§ **INSTRUCTION**
Can you copy every one of the entries below back out, word for word and line for line?

§ **PROVIDED RECORDS**
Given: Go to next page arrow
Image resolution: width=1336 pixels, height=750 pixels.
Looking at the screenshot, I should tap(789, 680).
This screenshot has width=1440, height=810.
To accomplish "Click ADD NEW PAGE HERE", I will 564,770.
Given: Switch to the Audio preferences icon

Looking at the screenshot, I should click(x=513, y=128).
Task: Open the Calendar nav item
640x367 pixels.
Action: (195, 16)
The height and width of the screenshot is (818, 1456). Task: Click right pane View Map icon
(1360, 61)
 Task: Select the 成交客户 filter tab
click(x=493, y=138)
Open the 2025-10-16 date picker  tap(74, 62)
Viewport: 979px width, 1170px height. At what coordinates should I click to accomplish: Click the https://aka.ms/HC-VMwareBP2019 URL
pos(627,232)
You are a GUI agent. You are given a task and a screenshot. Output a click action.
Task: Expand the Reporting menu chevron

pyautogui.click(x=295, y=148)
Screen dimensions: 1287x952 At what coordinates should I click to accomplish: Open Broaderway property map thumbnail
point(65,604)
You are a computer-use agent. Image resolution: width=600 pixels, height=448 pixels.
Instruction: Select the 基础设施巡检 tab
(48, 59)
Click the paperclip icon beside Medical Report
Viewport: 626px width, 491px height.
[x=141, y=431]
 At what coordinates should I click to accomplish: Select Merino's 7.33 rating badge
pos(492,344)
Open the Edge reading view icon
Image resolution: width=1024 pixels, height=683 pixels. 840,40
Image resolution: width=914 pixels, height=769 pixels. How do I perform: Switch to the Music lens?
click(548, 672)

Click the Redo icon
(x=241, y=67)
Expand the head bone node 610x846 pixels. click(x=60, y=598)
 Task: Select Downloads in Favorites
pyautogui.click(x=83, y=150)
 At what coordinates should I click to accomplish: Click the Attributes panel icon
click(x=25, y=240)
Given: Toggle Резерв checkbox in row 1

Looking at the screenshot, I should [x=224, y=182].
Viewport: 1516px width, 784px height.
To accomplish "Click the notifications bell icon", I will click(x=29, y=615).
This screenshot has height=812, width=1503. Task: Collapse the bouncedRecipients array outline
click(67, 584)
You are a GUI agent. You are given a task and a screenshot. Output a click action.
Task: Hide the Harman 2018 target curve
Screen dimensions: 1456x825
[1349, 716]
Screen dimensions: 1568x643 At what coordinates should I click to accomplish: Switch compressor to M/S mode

§ **TASK RESPONSE**
Given: Go to next page arrow
Image resolution: width=1336 pixels, height=750 pixels.
Looking at the screenshot, I should tap(789, 680).
This screenshot has width=1440, height=810.
To accomplish "Click ADD NEW PAGE HERE", I will 564,770.
Given: Switch to the Audio preferences icon

Looking at the screenshot, I should click(x=513, y=128).
Task: Open the Calendar nav item
640x367 pixels.
Action: (195, 16)
The height and width of the screenshot is (818, 1456). Task: Click right pane View Map icon
(1360, 61)
 Task: Select the 成交客户 filter tab
click(x=493, y=138)
Open the 2025-10-16 date picker  tap(74, 62)
Viewport: 979px width, 1170px height. At what coordinates should I click to accomplish: Click the https://aka.ms/HC-VMwareBP2019 URL
pos(627,232)
You are a GUI agent. You are given a task and a screenshot. Output a click action.
Task: Expand the Reporting menu chevron

pyautogui.click(x=295, y=148)
Screen dimensions: 1287x952 At what coordinates should I click to accomplish: Open Broaderway property map thumbnail
point(65,604)
You are a computer-use agent. Image resolution: width=600 pixels, height=448 pixels.
Instruction: Select the 基础设施巡检 tab
(48, 59)
Click the paperclip icon beside Medical Report
Viewport: 626px width, 491px height.
[x=141, y=431]
 At what coordinates should I click to accomplish: Select Merino's 7.33 rating badge
pos(492,344)
Open the Edge reading view icon
Image resolution: width=1024 pixels, height=683 pixels. 840,40
Image resolution: width=914 pixels, height=769 pixels. How do I perform: Switch to the Music lens?
click(548, 672)

Click the Redo icon
(x=241, y=67)
Expand the head bone node 610x846 pixels. click(x=60, y=598)
 Task: Select Downloads in Favorites
pyautogui.click(x=83, y=150)
 At what coordinates should I click to accomplish: Click the Attributes panel icon
click(x=25, y=240)
Given: Toggle Резерв checkbox in row 1

Looking at the screenshot, I should [x=224, y=182].
Viewport: 1516px width, 784px height.
To accomplish "Click the notifications bell icon", I will click(x=29, y=615).
This screenshot has height=812, width=1503. Task: Collapse the bouncedRecipients array outline
click(67, 584)
You are a GUI agent. You are given a task and a screenshot. Output a click action.
Task: Hide the Harman 2018 target curve
Screen dimensions: 1456x825
[1349, 716]
Screen dimensions: 1568x643 At what coordinates should I click to accomplish: Switch compressor to M/S mode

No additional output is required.